## Record extracts
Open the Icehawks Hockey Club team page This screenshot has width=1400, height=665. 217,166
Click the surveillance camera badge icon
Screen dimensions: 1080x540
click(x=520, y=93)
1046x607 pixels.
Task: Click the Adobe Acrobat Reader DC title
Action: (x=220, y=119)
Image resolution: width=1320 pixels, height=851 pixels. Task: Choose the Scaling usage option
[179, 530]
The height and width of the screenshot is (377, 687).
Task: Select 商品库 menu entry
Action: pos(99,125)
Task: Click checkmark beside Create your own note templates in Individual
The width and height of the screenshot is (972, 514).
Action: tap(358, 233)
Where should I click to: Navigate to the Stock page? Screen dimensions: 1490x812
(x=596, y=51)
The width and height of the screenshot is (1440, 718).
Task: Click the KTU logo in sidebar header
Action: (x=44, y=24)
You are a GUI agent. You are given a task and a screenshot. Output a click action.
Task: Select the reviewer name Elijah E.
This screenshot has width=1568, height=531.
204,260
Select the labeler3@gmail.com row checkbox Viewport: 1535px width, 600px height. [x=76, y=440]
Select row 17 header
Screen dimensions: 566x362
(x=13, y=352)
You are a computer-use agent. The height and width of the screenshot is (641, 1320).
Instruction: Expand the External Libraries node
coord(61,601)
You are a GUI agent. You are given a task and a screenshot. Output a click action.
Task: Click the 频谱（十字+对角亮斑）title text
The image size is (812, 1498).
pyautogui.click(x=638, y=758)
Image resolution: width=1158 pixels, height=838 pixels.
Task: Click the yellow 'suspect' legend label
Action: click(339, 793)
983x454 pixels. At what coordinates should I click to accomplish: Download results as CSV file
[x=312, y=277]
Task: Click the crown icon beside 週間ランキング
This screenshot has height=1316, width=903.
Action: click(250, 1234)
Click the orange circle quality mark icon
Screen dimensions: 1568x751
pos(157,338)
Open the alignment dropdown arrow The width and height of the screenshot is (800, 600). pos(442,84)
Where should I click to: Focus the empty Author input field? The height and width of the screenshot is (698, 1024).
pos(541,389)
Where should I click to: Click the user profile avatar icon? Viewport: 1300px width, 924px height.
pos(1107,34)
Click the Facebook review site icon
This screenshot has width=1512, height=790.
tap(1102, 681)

## Aim of the exercise
Go through the data above and copy all of it exactly.

## Answer
Open the Icehawks Hockey Club team page This screenshot has width=1400, height=665. 217,166
Click the surveillance camera badge icon
Screen dimensions: 1080x540
click(x=520, y=93)
1046x607 pixels.
Task: Click the Adobe Acrobat Reader DC title
Action: (x=220, y=119)
Image resolution: width=1320 pixels, height=851 pixels. Task: Choose the Scaling usage option
[179, 530]
The height and width of the screenshot is (377, 687).
Task: Select 商品库 menu entry
Action: pos(99,125)
Task: Click checkmark beside Create your own note templates in Individual
The width and height of the screenshot is (972, 514).
Action: tap(358, 233)
Where should I click to: Navigate to the Stock page? Screen dimensions: 1490x812
(x=596, y=51)
The width and height of the screenshot is (1440, 718).
Task: Click the KTU logo in sidebar header
Action: (x=44, y=24)
You are a GUI agent. You are given a task and a screenshot. Output a click action.
Task: Select the reviewer name Elijah E.
This screenshot has width=1568, height=531.
204,260
Select the labeler3@gmail.com row checkbox Viewport: 1535px width, 600px height. [x=76, y=440]
Select row 17 header
Screen dimensions: 566x362
(x=13, y=352)
You are a computer-use agent. The height and width of the screenshot is (641, 1320).
Instruction: Expand the External Libraries node
coord(61,601)
You are a GUI agent. You are given a task and a screenshot. Output a click action.
Task: Click the 频谱（十字+对角亮斑）title text
The image size is (812, 1498).
pyautogui.click(x=638, y=758)
Image resolution: width=1158 pixels, height=838 pixels.
Task: Click the yellow 'suspect' legend label
Action: click(339, 793)
983x454 pixels. At what coordinates should I click to accomplish: Download results as CSV file
[x=312, y=277]
Task: Click the crown icon beside 週間ランキング
This screenshot has height=1316, width=903.
Action: click(250, 1234)
Click the orange circle quality mark icon
Screen dimensions: 1568x751
pos(157,338)
Open the alignment dropdown arrow The width and height of the screenshot is (800, 600). pos(442,84)
Where should I click to: Focus the empty Author input field? The height and width of the screenshot is (698, 1024).
pos(541,389)
Where should I click to: Click the user profile avatar icon? Viewport: 1300px width, 924px height.
pos(1107,34)
Click the Facebook review site icon
This screenshot has width=1512, height=790.
tap(1102, 681)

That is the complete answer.